Clinical Trials of Cancer-related Pain: Translational research linking genetic variation to pain experience and response to oral opioids

Abstract

Cancer-related pain is a major clinical problem. The World Health Organisation recommends morphine first-line for moderate to severe cancer-related pain, however several other strong opioids are available. There is wide inter-individual variation in morphine response, in terms of analgesic efficacy and side effects. Switching to an alternative opioid such as oxycodone has become common clinical practice to improve outcomes. There has been growing interest in potential genetic factors behind such differences in clinical response. This thesis aimed to compare the overall response rates of morphine and oxycodone, explore the effects of opioid switching in non-responders, and to redefine opioid response phenotypes to allow predictive modelling. Data from two opioid response studies is presented: the first a prospective observational study of morphine in cancer-related pain (n=298), the second a large open-label randomised controlled trial of oral morphine versus oral oxycodone in cancer-related pain (n=200). Single nucleotide polymorphisms from 15 candidate genes were tested using sequence specific primer polymerase chain reaction. Principal Component Analysis (PCA) was used to mathematically define opioid response phenotypes.
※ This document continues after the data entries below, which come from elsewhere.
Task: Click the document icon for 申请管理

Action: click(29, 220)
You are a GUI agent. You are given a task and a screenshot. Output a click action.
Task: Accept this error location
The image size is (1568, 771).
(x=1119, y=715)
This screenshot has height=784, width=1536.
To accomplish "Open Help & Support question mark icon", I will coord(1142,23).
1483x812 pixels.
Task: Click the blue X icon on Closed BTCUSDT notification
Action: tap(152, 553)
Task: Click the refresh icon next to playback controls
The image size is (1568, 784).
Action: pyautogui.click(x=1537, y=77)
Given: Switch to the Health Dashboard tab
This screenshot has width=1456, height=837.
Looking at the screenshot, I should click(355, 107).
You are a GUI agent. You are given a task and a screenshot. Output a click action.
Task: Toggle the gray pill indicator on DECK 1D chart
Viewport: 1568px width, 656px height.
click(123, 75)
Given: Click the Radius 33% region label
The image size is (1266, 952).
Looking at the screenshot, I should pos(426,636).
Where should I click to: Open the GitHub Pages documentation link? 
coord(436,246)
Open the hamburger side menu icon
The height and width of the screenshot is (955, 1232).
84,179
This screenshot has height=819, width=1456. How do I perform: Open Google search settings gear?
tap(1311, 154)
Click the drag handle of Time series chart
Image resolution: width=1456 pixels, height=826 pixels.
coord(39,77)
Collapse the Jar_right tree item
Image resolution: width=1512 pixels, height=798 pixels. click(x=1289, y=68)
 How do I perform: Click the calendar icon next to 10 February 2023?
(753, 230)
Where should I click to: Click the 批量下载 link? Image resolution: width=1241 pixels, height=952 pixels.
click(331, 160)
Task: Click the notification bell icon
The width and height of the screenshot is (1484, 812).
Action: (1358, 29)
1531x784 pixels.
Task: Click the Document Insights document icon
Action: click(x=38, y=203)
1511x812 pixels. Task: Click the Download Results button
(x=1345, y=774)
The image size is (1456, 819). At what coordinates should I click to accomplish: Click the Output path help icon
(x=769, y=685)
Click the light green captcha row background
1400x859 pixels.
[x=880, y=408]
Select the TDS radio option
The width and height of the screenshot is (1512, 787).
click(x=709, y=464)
Multivariate regression analysis of Component scores was used to build predictive models from genetic and clinical variables. There was no difference between the response rates of oral morphine and oral oxycodone when used first-line in cancer-related pain. Analgesia and adverse reaction profiles were similar. Switching from morphine to oxycodone and vice versa improved outcomes in the majority of non-responders. Opioid response appears to have three main domains identified by PCA in the two studies: analgesic response, upper gastrointestinal adverse reactions and central adverse reactions. Morphine and oxycodone although had similar response phenotypes had different clinical and genetic factors contributing to each, suggesting different mechanisms. Future work includes collaboration to enable larger studies to be conducted and to investigate the potential role of metabolites in oxycodone response.